Are you basing this on actual people you know? If so, how old are they? I come from a "read Les Miserables in second grade" kind of family, and it's fine. I have nothing against it. But am not sure it's important, based on the fact that I spend my free time on Internet forums, full of rich references and people complaining about Moloch (a multi-level reference!) eating everything.

So you learn algebra when you're nine, because algebra is easy- it requires no real experience of the world. And then, when all the other 16-year-olds are learning algebra and how to write a sentence (really), you can start philosophy and literature because now you understand death and fear and maybe love.
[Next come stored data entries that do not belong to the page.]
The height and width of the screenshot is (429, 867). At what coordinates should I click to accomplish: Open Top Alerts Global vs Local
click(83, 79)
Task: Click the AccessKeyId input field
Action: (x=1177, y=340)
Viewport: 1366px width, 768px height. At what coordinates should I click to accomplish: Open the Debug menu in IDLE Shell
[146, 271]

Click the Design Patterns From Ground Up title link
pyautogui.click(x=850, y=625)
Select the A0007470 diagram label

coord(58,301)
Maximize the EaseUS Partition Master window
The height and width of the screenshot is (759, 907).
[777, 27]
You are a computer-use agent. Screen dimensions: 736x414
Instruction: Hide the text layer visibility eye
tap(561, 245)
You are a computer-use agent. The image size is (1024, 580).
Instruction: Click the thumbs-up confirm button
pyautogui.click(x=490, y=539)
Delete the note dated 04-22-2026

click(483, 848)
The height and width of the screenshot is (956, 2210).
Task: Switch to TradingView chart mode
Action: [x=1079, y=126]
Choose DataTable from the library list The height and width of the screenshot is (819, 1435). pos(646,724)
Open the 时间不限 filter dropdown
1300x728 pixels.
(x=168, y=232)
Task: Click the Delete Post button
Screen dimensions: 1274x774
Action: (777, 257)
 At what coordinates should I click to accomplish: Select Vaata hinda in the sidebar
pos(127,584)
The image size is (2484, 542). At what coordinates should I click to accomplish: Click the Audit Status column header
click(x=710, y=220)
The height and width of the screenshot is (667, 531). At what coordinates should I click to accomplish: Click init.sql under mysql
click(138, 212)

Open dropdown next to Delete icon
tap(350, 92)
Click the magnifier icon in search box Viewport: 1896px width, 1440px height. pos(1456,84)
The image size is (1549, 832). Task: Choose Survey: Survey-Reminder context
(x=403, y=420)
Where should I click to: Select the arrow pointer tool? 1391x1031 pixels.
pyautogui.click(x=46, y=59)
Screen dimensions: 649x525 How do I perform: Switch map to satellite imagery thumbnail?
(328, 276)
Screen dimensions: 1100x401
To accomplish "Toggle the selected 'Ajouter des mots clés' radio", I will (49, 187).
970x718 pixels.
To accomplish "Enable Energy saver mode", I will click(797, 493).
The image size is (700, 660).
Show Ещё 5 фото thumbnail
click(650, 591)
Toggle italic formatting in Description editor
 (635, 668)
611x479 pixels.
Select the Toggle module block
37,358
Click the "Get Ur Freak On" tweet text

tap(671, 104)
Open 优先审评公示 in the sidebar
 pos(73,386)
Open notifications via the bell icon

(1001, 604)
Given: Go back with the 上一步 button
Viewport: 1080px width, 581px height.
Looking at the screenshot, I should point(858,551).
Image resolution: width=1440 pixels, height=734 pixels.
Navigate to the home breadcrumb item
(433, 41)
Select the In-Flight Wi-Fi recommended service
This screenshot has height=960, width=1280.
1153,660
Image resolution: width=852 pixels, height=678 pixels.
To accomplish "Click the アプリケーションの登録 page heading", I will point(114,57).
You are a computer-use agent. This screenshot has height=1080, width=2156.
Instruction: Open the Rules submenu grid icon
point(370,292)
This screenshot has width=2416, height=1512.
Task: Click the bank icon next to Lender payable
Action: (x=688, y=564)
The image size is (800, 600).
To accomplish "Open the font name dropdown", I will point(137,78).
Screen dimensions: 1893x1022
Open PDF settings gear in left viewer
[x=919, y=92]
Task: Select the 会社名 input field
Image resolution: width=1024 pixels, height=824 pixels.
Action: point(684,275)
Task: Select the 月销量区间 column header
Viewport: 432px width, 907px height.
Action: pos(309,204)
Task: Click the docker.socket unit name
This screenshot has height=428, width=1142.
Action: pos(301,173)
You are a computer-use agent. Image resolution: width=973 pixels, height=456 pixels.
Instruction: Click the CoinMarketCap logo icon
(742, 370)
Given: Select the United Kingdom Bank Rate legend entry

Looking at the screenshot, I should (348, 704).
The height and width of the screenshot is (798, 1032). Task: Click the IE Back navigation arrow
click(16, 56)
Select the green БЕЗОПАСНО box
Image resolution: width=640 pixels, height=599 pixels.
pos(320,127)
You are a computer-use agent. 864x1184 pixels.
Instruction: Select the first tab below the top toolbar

And you don't have to start by learning to read archaic English because you've been reading archaic stuff since you were 7 even though it didn't matter and you can engage the material because you aren't just stepping into the cultural conversation cold- you've been sitting at the grown-ups' table, silent and listening, since you were 10.

but IQ is doing much of the work, no, not the parenting? There is so much information for free online and elsewhere, as well as scholarships, that bright kids should not be deprived too much by not having top-tier parenting. Maybe 50-100 years ago it was like this, but tech has leveled playing field a lot.

IQ lets you use the info, but it doesn't make you prefer it to video games. Parenting removes the possibility of video games.

You seem to be assuming that kids will know to find all the resources on their own, and generally do the executive function things a parent would likely be much better at. Parental encouragement, purchase of supplies (robot, pencils), and setting up the house comfortably for the hobbies (desks, quiet space) all matter greatly on top of what you can get by googling "learn to code"

It seems like part of the problem with the Caplan take, is that people imagine wildly different parameters for the parental Overton window.

Parents will obviously buy pencils. The few children so deprived they don't even get pencils from home are given them at school (along with paper, snacks, and some other things).

Most parents can and will get desks and a lower end robot, keyboard, hard drive, or whatever. This is especially true if the kid is credibly using it for educational purposes. Some parents also have better connections, more money, more home space, and time to take the kid to clubs, but this seems in some sense intrinsic -- most parents won't be able to change these things just by wanting to.

A quiet space can be surprisingly hard! Maybe the kid should go to the library?